Monitoring Data Quality
This section covers situations where we are monitoring the quality of data and fix any issues that have arisen.
Unknown entities
To keep the datasets up-to-date on the platform, we need to check “unknown entity” issues every week and assign entities.
The unknown entities issue usually occurs when an LPA updates their data on the endpoint we are retrieving and adds new records. These records will have reference values we do not have on the platform, hence when the system realises the new data has been added and the references of those new data are not on the platform, it will trigger an unknown entity issue.
The recommended steps to resolve this are as follows:
- Go to the report found here
- Download the CSV file with ‘Download Current Table’ which will download a file called
odp_issues
- Analyse the “unknown entity” issues. Look for
issue_type
withunknown entity
- If possible, for each of the issues you have identified, follow the steps in Assign entities. Keep track of the row of the issue.
- Raise a PR and merge it
- Once merged, run the issue report again and check if the previous unknown entity is resolved. Paste the row of “unknown entity” issues you have tracked in this google docs after the changes are merged on the platform.

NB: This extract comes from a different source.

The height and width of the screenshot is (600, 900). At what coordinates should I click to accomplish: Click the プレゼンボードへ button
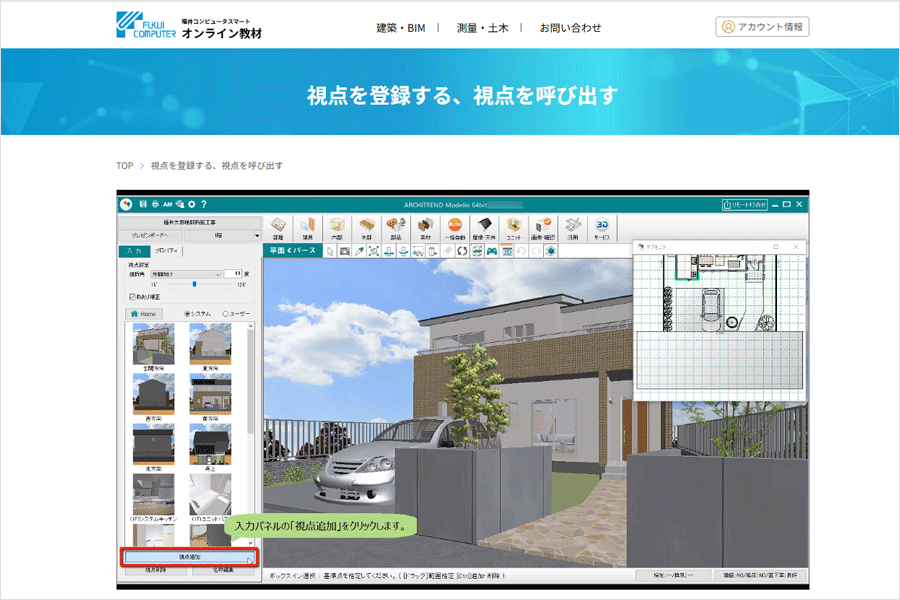pos(151,235)
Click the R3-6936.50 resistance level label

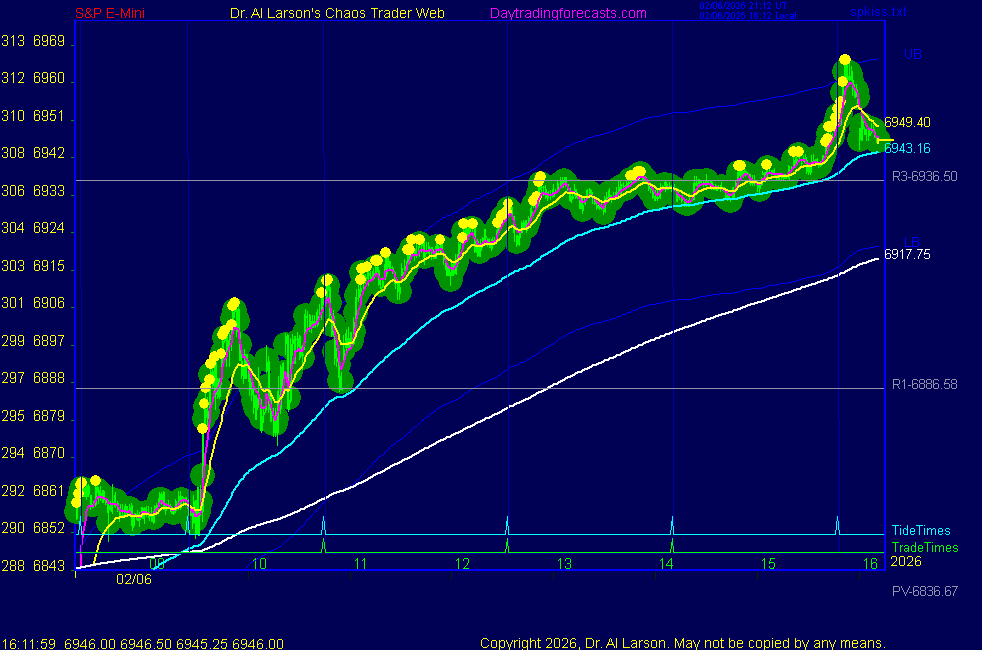pos(924,176)
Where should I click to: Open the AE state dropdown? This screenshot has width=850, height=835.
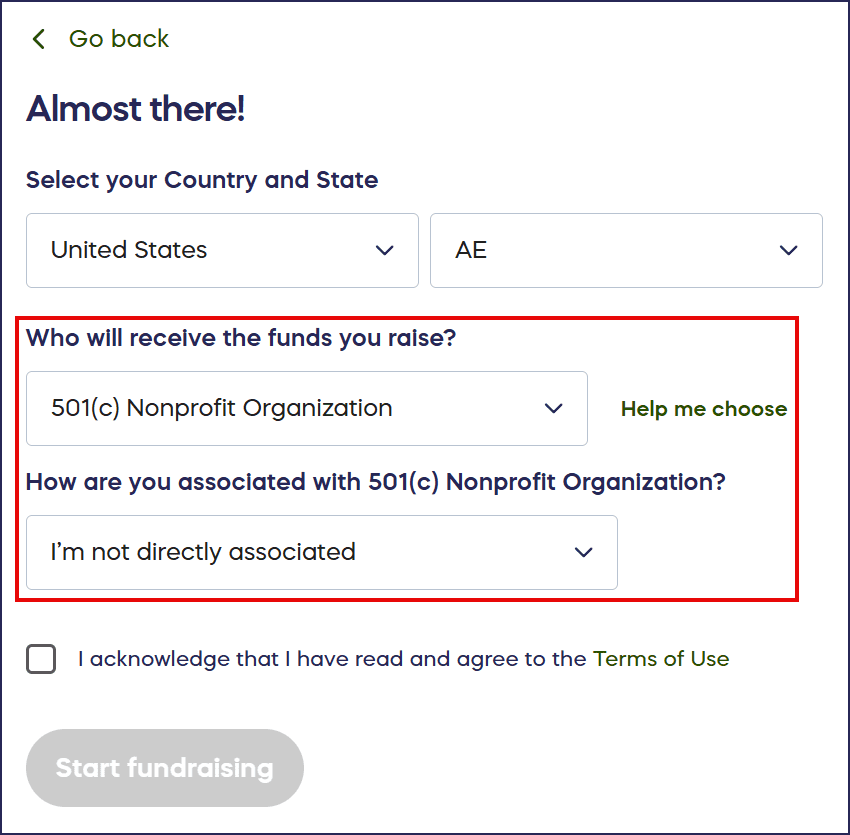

- Note in the sheet if you are not able to assign entities for any LPA
- Insert a new workbook with the next sprint date
Success criteria:
Ideally, the number of unknown entity errors should be zero after completing the above steps.
Check deleted entities
To keep the datasets up-to-date on the platform, we need to check entities that have been deleted from the latest resource every week. This occurs when the LPAs have deleted the entities on their endpoint but not told us. Once we have confirmed which entities have been deleted, we contact the LPAs to make sure. Once we have received confirmation, we can retire the entities.
The recommended steps to resolve this are as follows:
- Run the this report
- For each dataset, compare the
Latest resource entity count
with thePlatform entity count
. Make note of which dataset has more counts for the platform compared to the latest resource. - List those that need to be retired here. You will want the collection, endpoint, and source.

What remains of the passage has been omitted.